-- start Selected passage --

Contax III rangefinder camera with macro photography setting. Because the viewfinder is on top of the lens and of the close proximity of the subject, goggles are fitted in front of the rangefinder and a dedicated viewfinder installed to compensate for parallax.

 

Failed panoramic image due to the parallax, since axis of rotation of tripod is not same of focal point.

 

Parallax error can be seen when taking photos with many types of cameras, such as twin-lens reflex cameras and those including viewfinders (such as rangefinder cameras). In such cameras, the eye sees the subject through different optics (the viewfinder, or a second lens) than the one through which the photo is taken. As the viewfinder is often found above the lens of the camera, photos with parallax error are often slightly lower than intended, the classic example being the image of person with his or her head cropped off. This problem is addressed in single-lens reflex cameras, in which the viewfinder sees through the same lens through which the photo is taken (with the aid of a movable mirror), thus avoiding parallax error. 

Parallax is also an issue in image stitching, such as for panoramas.

Sights

Parallax affects sighting devices of ranged weapons in many ways. On sights fitted on small arms and bows, etc. the perpendicular distance between the sight and the weapon's launch axis (e.g. the bore axis of a gun) — generally referred to as "sight height" — can induce significant aiming errors when shooting at close range, particularly when shooting at small targets. This parallax error is compensated for (when needed) via calculations that also take in other variables such as bullet drop, windage, and the distance at which the target is expected to be. Sight height can be used to advantage when "sighting-in" rifles for field use. A typical hunting rifle (.222 with telescopic sights) sighted-in at 75m will still be useful from 50m to 200m without needing further adjustment.

-- end Selected passage --
-- start Supplied material --

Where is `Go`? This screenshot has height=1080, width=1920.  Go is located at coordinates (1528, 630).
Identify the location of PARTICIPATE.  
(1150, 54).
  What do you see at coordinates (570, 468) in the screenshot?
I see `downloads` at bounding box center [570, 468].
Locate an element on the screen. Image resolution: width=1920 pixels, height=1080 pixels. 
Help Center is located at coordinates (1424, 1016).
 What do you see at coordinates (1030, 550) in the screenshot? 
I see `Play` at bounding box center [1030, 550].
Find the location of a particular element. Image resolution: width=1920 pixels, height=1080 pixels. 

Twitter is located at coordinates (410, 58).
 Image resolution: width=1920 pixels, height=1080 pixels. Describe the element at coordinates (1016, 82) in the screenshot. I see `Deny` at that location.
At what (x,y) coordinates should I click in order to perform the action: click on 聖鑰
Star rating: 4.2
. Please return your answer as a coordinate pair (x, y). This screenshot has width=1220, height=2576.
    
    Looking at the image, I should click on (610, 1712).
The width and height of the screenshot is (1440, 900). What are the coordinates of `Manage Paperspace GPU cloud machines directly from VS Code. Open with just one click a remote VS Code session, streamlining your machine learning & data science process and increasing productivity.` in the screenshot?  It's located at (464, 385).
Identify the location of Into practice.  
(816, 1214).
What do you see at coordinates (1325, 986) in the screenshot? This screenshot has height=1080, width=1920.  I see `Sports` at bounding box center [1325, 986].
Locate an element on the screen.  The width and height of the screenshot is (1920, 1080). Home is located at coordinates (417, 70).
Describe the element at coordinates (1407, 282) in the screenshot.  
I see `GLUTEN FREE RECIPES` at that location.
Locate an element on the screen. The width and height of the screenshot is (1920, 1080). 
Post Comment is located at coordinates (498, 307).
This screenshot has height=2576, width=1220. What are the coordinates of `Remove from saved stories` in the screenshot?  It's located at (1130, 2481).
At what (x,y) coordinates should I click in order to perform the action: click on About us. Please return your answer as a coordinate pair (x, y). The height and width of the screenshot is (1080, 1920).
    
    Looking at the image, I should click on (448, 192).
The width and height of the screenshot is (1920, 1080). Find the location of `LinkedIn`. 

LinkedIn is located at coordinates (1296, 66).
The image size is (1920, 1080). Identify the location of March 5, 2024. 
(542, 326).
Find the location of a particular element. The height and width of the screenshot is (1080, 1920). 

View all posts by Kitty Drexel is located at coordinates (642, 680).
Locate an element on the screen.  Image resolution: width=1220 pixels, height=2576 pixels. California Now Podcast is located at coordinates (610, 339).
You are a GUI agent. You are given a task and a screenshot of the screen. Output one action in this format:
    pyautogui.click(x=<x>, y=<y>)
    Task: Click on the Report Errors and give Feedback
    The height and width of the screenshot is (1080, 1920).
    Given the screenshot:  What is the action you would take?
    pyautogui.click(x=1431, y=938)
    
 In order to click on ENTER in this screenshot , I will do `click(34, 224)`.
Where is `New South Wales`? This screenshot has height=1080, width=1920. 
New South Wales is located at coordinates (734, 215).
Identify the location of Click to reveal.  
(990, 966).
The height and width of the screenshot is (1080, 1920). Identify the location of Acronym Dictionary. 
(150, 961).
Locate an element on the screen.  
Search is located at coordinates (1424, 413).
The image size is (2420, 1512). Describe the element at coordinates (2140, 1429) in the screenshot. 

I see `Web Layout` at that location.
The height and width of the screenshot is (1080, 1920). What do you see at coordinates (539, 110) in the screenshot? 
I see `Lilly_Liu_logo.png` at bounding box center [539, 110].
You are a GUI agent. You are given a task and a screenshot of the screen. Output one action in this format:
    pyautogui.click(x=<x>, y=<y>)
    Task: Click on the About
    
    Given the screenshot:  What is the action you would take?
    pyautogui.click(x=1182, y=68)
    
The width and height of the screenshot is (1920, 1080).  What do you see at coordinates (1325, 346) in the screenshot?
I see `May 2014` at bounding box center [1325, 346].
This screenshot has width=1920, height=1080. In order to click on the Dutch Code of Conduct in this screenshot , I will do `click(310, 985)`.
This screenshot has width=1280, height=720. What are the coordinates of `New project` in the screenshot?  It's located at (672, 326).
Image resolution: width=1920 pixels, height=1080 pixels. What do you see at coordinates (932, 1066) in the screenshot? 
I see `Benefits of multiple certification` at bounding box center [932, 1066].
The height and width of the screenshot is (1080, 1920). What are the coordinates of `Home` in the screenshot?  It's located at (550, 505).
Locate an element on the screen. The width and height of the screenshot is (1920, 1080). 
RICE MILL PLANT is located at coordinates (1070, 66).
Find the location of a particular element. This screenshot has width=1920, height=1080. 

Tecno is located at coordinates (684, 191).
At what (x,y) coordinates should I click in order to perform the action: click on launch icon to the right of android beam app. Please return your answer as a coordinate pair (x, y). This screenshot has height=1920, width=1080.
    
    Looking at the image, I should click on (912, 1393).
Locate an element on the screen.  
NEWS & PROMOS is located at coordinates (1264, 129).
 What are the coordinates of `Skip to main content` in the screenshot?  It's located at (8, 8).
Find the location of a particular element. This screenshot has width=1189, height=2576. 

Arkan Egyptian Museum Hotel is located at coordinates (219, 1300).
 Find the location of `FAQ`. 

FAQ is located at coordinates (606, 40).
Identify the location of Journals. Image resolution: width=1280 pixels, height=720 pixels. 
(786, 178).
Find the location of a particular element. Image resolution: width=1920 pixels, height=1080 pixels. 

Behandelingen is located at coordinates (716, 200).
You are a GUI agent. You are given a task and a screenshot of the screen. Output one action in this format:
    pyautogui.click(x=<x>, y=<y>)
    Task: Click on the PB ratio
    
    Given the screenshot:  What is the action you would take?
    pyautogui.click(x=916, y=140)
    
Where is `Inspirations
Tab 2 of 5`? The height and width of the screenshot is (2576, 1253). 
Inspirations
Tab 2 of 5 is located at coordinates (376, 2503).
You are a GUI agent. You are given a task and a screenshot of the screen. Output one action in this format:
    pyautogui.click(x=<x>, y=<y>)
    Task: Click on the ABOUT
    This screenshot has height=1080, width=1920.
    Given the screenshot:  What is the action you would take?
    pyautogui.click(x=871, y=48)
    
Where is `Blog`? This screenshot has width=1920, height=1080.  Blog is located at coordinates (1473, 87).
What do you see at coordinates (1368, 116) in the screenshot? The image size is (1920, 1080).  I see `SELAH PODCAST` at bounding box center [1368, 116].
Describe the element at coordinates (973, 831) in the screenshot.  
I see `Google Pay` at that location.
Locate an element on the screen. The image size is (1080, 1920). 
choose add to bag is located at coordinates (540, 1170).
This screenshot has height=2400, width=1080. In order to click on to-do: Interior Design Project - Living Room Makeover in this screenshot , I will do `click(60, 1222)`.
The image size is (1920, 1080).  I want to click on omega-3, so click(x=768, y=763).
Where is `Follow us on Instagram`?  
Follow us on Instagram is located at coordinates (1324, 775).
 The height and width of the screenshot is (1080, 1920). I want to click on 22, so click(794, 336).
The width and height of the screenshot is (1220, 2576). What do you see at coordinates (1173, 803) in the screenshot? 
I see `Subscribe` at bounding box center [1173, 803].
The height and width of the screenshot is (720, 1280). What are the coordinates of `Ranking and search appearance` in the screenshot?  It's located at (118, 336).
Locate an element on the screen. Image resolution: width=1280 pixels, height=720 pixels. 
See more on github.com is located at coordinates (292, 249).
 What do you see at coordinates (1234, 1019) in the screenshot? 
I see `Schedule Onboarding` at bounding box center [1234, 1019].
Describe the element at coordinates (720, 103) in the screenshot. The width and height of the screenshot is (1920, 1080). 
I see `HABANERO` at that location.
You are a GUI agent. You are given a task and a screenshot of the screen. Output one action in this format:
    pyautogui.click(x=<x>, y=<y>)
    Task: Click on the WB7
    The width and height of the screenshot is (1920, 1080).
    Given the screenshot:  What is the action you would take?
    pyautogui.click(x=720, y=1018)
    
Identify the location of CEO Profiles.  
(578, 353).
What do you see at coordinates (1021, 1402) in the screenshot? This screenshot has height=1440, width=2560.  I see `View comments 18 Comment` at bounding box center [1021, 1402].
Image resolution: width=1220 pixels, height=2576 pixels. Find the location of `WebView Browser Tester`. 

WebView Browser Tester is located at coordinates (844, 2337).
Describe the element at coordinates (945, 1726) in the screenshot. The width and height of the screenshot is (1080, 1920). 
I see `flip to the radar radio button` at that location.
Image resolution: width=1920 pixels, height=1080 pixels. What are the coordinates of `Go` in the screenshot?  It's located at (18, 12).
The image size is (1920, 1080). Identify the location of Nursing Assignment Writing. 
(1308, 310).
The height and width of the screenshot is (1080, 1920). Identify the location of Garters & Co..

-- end Supplied material --

» **Task A**:
Copy the passage on parallax from "Parallax affects sighting" up to and including "needing further adjustment.".
» **Task B**:
From the entries, repeat the lines from the line with "at (550, 505)." up to and including the line with "FAQ is located at coordinates (606, 40).".
These entries are unrelated to the parallax passage.

» **Full solution A**:
Parallax affects sighting devices of ranged weapons in many ways. On sights fitted on small arms and bows, etc. the perpendicular distance between the sight and the weapon's launch axis (e.g. the bore axis of a gun) — generally referred to as "sight height" — can induce significant aiming errors when shooting at close range, particularly when shooting at small targets. This parallax error is compensated for (when needed) via calculations that also take in other variables such as bullet drop, windage, and the distance at which the target is expected to be. Sight height can be used to advantage when "sighting-in" rifles for field use. A typical hunting rifle (.222 with telescopic sights) sighted-in at 75m will still be useful from 50m to 200m without needing further adjustment.

» **Full solution B**:
The height and width of the screenshot is (1080, 1920). What are the coordinates of `Home` in the screenshot?  It's located at (550, 505).
Locate an element on the screen. The width and height of the screenshot is (1920, 1080). 
RICE MILL PLANT is located at coordinates (1070, 66).
Find the location of a particular element. This screenshot has width=1920, height=1080. 

Tecno is located at coordinates (684, 191).
At what (x,y) coordinates should I click in order to perform the action: click on launch icon to the right of android beam app. Please return your answer as a coordinate pair (x, y). This screenshot has height=1920, width=1080.
    
    Looking at the image, I should click on (912, 1393).
Locate an element on the screen.  
NEWS & PROMOS is located at coordinates (1264, 129).
 What are the coordinates of `Skip to main content` in the screenshot?  It's located at (8, 8).
Find the location of a particular element. This screenshot has width=1189, height=2576. 

Arkan Egyptian Museum Hotel is located at coordinates (219, 1300).
 Find the location of `FAQ`. 

FAQ is located at coordinates (606, 40).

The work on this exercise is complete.